Le jazz depuis l’enfance
Daniel Chauvet avait découvert le jazz à l’âge de dix ans. Cette rencontre précoce allait déterminer une grande partie de sa vie. Né en 1945, il ne demeura pas un simple amateur ou collectionneur : il choisit la contrebasse, fréquenta les clubs et joua dans plusieurs festivals français.
Mais la pratique instrumentale n’était qu’un aspect de son rapport à la musique. Daniel Chauvet écoutait, classait, comparait et documentait. Sa connaissance du jazz reposait autant sur l’expérience des scènes que sur une attention méticuleuse portée aux enregistrements et aux archives.
L’homme discret
Daniel Chauvet n’était pas de ceux qui cherchent la lumière. Sa présence était calme, son savoir immense et sa parole toujours précise. Il appartenait à cette génération de passionnés qui construisent une mémoire sans bruit, par fidélité à la musique et par respect pour ceux qui la font.
À Nice, il était présent presque partout où le jazz se jouait. Il connaissait les musiciens, les journalistes et les passionnés. Il savait replacer un concert dans une histoire plus vaste, se souvenir d’une formation oubliée ou retrouver l’année exacte du passage d’un artiste.
Le témoin et le chroniqueur
Daniel Chauvet collabora à plusieurs publications régionales et fut pendant une vingtaine d’années le correspondant local de la revue Jazz Hot.
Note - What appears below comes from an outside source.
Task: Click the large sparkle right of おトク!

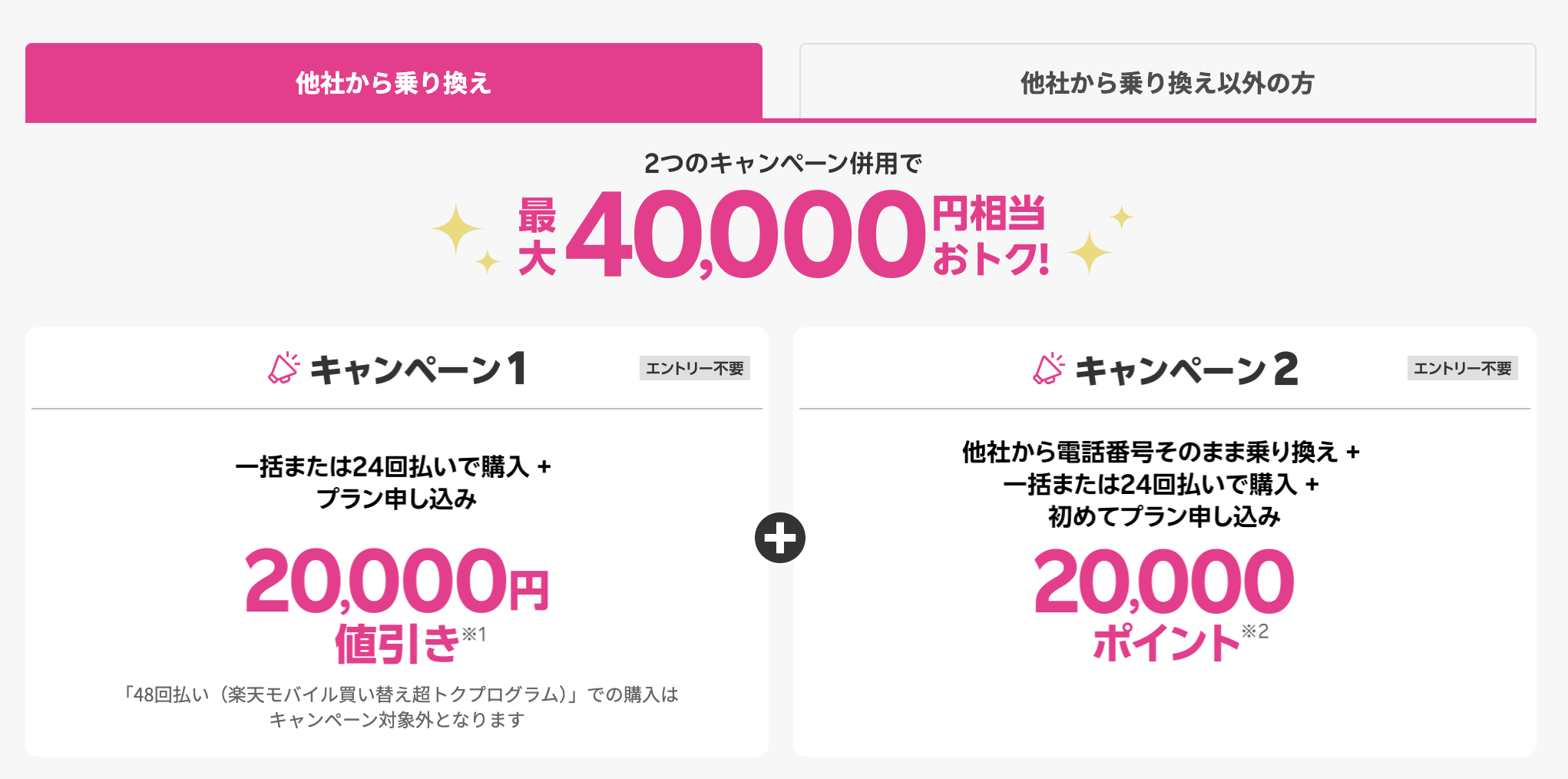Action: point(1090,252)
Ses chroniques témoignaient d’une écoute exigeante, forgée par la pratique musicale et par plusieurs décennies de présence au plus près des scènes.
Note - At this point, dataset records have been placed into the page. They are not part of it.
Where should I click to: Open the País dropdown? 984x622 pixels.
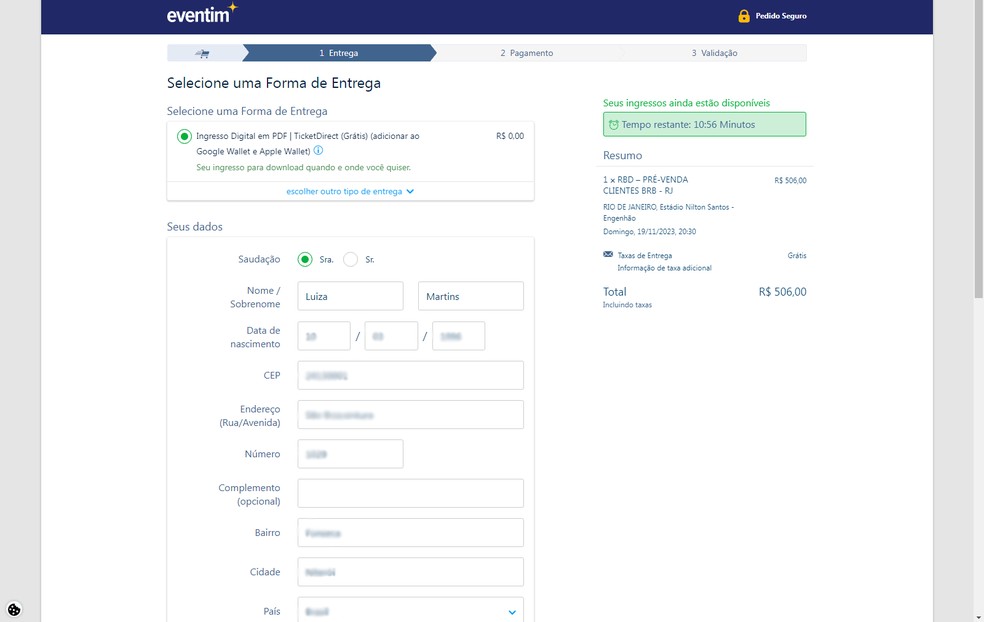(x=410, y=611)
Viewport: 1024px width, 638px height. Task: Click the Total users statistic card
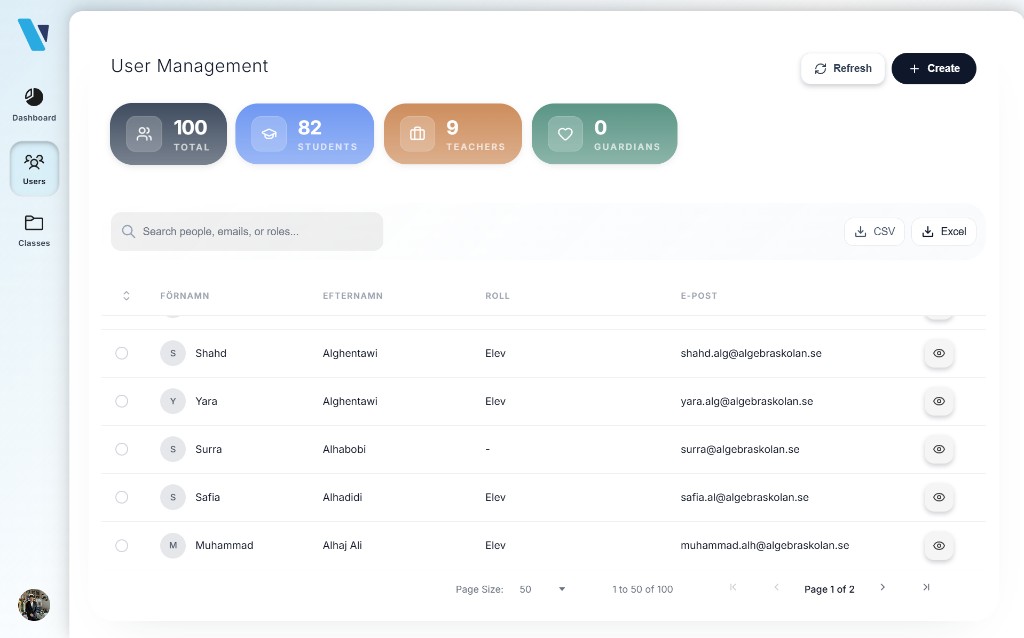[x=168, y=133]
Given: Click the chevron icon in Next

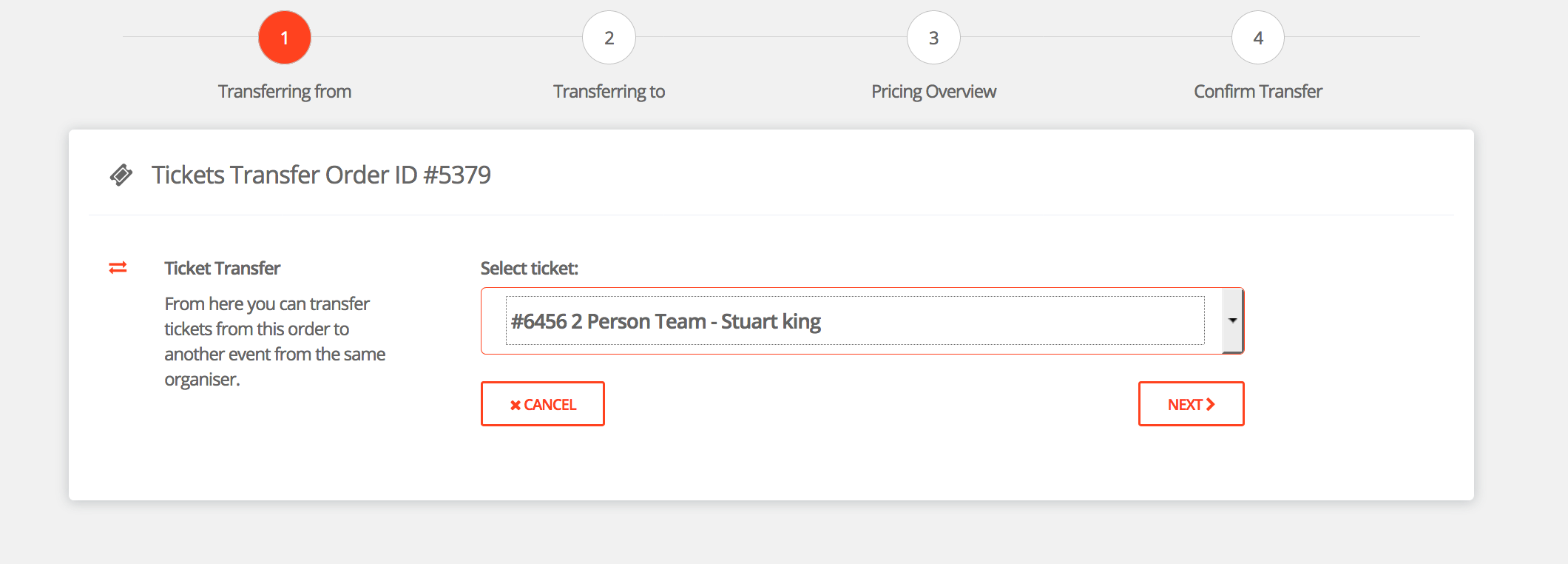Looking at the screenshot, I should click(1211, 404).
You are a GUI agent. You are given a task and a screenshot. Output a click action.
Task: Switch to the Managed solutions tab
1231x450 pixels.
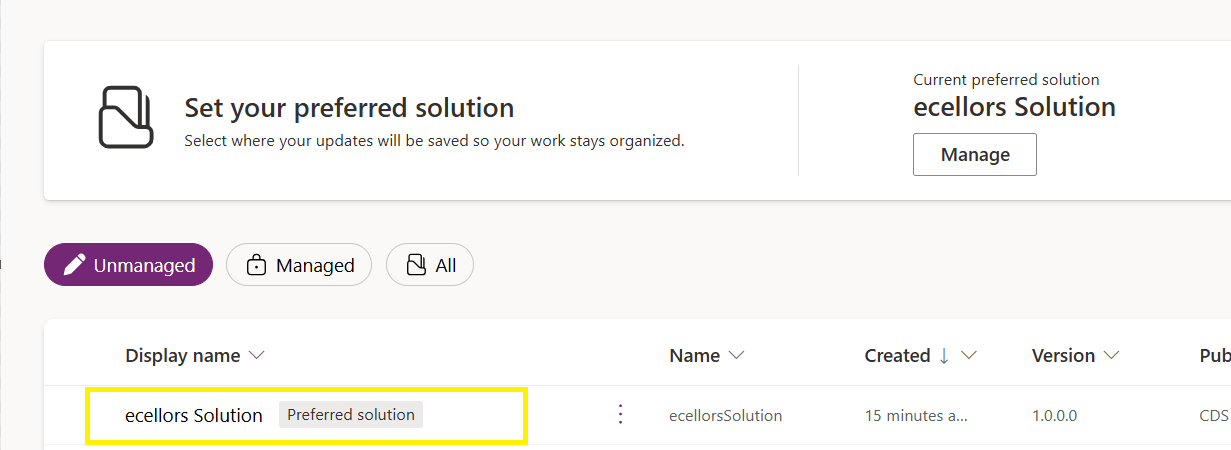299,265
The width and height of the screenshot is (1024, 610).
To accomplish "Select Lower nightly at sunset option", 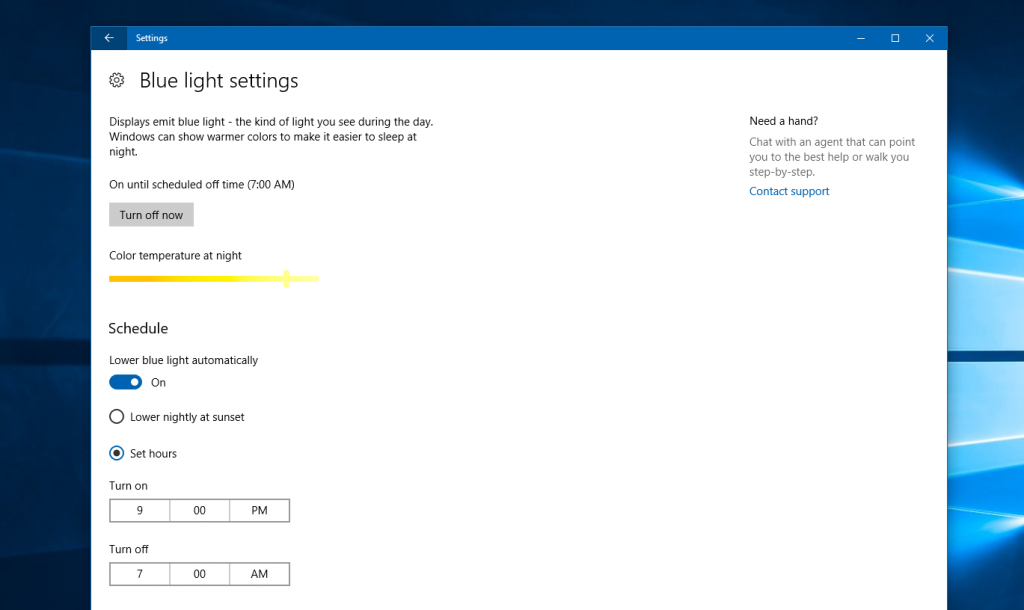I will click(x=117, y=417).
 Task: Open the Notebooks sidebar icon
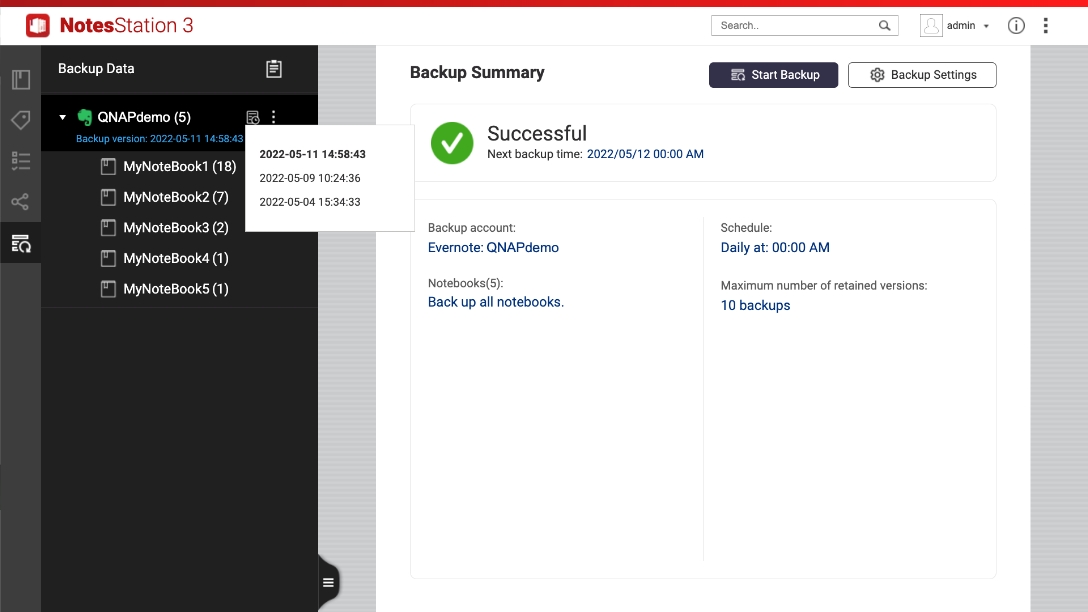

Une aventure éditoriale collective
Lorsque fut entreprise la réalisation de Nice Jazz, histoire d’un festival, Daniel Chauvet apparut naturellement comme l’un de ses auteurs essentiels. Aux côtés de Gilbert d’Alto et de Frédérica Randrianome-Karsenty, il participa à la recherche, à la vérification des faits et à la reconstitution de l’histoire du festival depuis sa première édition de 1948.
Il apporta à l’ouvrage une érudition rare, mais aussi une expérience vécue. Pour lui, les dates et les programmes n’étaient jamais de simples données : ils correspondaient à des souvenirs, des sons et des rencontres.
Une mémoire essentielle
Daniel Chauvet disparut en avril 2020. Son travail demeure présent dans ses chroniques, ses archives et l’ouvrage auquel il contribua. Sans les témoins discrets comme lui, les affiches s’effacent, les programmes disparaissent et les souvenirs deviennent imprécis.
Il avait compris très tôt que le jazz était un art de l’instant. Il consacra donc une partie de sa vie à empêcher que cet instant ne soit entièrement perdu.